* EXERCICE 1
Extrayez chaque ligne des enregistrements qui contient le mot « agent ».

Handmaid's tale 2 pendues

L′action se ralentissant, s′affirme une tendance déjà sensible dans la première saison : celle qui veut que chaque plan ait un message à faire passer. Cet excès de lisibilité contrecarre ce qui a été en partie la qualité de The Handmaid′s Tale : montrer l′effet de la contrainte au travers des corps et des esprits. La soumission au viol hebdomadaire, l′arrachement aux enfants et aux êtres aimés, la réduction d′un être à sa fonction reproductrice tels étaient les principaux crimes dénoncés par la série au travers, précisément, des yeux, du sexe, du ventre, des larmes de June. Ce qui, d′ailleurs, était assez puissant pour nous faire oublier ce que la dystopie évitait : l′économie. Car qui produit, qu′est-ce qui est produit, qui se fait exploiter ou exploite dans l’univers impitoyable de Gilead, The Handmaid′s Tale ne s′attarde pas à l′expliquer. Les rapports humains sont d’abord de l’ordre de l’intime avant d’être de l’ordre économique.

handmaid's 2 Travailleuses

Néanmoins, par quelques indices, The Handmaid’s Tale S02 se ménage des issues. Suite à l’attentat dans lequel Fred Waterford a été gravement blessé, June est appelé à seconder Serena, sa maîtresse. Elles rédigent ensemble nombre rapports en signant du nom du maître des lieux, des corps et des âmes. Serena le paiera rudement. Une relation de solidarité féminine s’est pourtant amorcée, vite étouffée par le retour à la norme ultra-chrétienne. À son échelon, Serena, qui tint pourtant le premier rôle dans le coup d’état réactionnaire des chrétiens « radicalisés », n’est donc guère mieux traitée que sa servante. Quelle que soit leurs places respectives dans la hiérarchie sociale, elles ne sont que des femmes, l’une et l’autre en ont conscience. Malheureusement, la solidarité n’est pas à l’ordre du jour. Qui sait si dans l’avenir, elle ne le sera pas ? Autre moment de doute, celui à June quête un baiser de son maître. Il y a dans cette scène une sincérité qui déroge à la passive résistance des esclaves envers leurs oppresseurs. Se faire violer est une chose mais désirer embrasser ? Enfin, il y a le bébé de Janine et l’acceptation par les parents de laisser leur esclave s’occuper du bébé, en infraction avec les lois de Gilead. Ces trois éclipses annonceraient-elles une émancipation possible, qui passerait par des rapports de proximité, des liens intimes, une reconnaissance de l’autre, à défaut de soulèvement général ? Une rébellion soft qui tirerait ses forces d’une humanité partagée ? Douce illusion qu’il est difficile de partager…

Handmaid's Tale 2 baiser
Pour tout dire, et en dépit des talents assemblés, cette seconde saison non prévue ne paraît viser qu’à prolonger un succès. Tout concourt à penser qu′une seule saison aurait davantage marqué les esprits, en leur épargnant l′indifférence qui naît ordinairement de l′habitude.

* EXERCICE 2
Transcrivez la critique ci-dessus, de « Handmaid's Tale 2 baiser » jusqu'à « ordinairement de l′habitude. » inclus.

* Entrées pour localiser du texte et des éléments
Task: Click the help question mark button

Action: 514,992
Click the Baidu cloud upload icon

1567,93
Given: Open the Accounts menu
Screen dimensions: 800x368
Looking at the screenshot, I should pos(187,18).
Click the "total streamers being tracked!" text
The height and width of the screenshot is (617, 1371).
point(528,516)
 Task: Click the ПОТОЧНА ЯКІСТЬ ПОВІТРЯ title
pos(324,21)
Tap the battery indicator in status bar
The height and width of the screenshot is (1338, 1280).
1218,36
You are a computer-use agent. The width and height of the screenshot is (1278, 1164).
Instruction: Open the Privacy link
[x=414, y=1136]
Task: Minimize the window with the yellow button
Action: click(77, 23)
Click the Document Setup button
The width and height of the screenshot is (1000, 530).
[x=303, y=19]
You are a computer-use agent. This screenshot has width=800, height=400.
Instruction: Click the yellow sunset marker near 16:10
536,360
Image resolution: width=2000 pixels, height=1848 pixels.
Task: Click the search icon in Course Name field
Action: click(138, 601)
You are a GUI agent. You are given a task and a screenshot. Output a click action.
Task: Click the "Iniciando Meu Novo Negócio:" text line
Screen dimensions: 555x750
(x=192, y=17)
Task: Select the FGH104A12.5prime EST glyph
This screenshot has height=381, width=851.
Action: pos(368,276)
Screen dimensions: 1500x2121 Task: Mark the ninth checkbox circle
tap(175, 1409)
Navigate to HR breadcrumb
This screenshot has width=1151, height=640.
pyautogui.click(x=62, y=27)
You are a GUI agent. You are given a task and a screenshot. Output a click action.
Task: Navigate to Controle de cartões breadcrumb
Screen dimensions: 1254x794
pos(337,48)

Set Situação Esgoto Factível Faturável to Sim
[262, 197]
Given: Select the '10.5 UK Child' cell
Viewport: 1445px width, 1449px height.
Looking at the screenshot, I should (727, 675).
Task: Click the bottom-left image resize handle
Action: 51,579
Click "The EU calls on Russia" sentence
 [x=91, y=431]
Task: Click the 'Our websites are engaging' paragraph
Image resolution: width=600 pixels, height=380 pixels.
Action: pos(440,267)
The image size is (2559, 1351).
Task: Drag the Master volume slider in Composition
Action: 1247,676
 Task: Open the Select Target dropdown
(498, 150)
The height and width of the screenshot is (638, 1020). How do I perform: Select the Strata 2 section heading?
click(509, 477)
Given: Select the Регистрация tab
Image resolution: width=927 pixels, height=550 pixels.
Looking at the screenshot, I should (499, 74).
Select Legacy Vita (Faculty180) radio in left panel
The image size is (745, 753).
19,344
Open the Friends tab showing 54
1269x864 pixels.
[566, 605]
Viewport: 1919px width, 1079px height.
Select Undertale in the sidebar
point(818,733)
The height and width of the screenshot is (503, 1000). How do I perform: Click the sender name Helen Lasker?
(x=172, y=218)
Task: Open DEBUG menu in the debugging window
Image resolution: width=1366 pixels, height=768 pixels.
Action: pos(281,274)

* RÉPONSE FINALE 1
You are a computer-use agent. The width and height of the screenshot is (1278, 1164).
You are a computer-use agent. This screenshot has width=800, height=400.
You are a GUI agent. You are given a task and a screenshot. Output a click action.
You are a GUI agent. You are given a task and a screenshot. Output a click action.

* RÉPONSE FINALE 2
Handmaid's Tale 2 baiser
Pour tout dire, et en dépit des talents assemblés, cette seconde saison non prévue ne paraît viser qu’à prolonger un succès. Tout concourt à penser qu′une seule saison aurait davantage marqué les esprits, en leur épargnant l′indifférence qui naît ordinairement de l′habitude.